The backscattered RF echo shift technique, which has been shown to be the most promising ultrasound-based thermometry method, is based on two physical phenomena: 1) the change in the speed of sound with temperature, and 2) thermal expansion of the medium due to heating [Citation10]. However, there are several challenges that face noninvasive thermometry based on this technique [Citation12,Citation13]. A major challenge for in vivo applications is related to tissue motion which includes respiratory and cardiac motions. Tissue motion produces mechanical shifts which are equivalent to temporal shifts and appear as a significant source of artefact in temperature maps [Citation14].
Amongst all other acoustic parameters, such as the speed of sound and attenuation coefficient, the acoustic nonlinearity parameter (B/A) has also been shown to be temperature dependent [Citation15,Citation16]. Some investigators have proposed B/A as a basis for temperature estimation [Citation17,Citation18]. van Dongen and Verweij studied the temperature dependence of absorption coefficient, B/A, speed of sound, and thermal expansion of water [Citation18]. They showed that the absorption coefficient is the most temperature sensitive ultrasound physical parameter and B/A is the second. The temperature dependence of B/A in water was about four times greater than the temperature dependence of the speed of sound and thermal expansion for the same temperature range.
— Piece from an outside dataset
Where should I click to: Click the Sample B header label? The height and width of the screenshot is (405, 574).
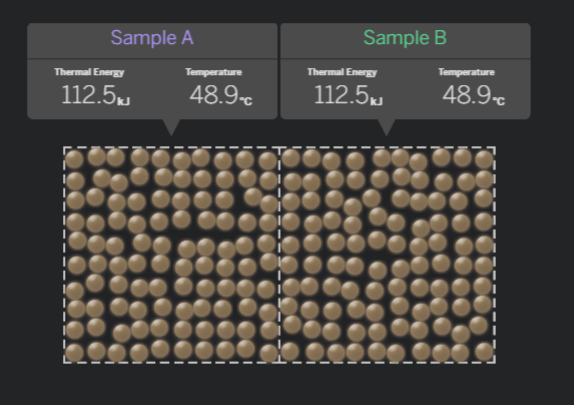tap(405, 38)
A relatively high-pressure acoustic wave (also known as finite-amplitude wave) becomes progressively distorted as it propagates, generating higher harmonics which can be detected in the signal frequency spectrum. For a given excitation and propagation distance, the extent of the pressure wave distortion and generation of the harmonics mainly depend on the B/A parameter, attenuation coefficient, and the sound speed of the medium [Citation19]. Since all three are sensitive to temperature changes, the acoustic harmonics are also expected to be temperature dependent [Citation18].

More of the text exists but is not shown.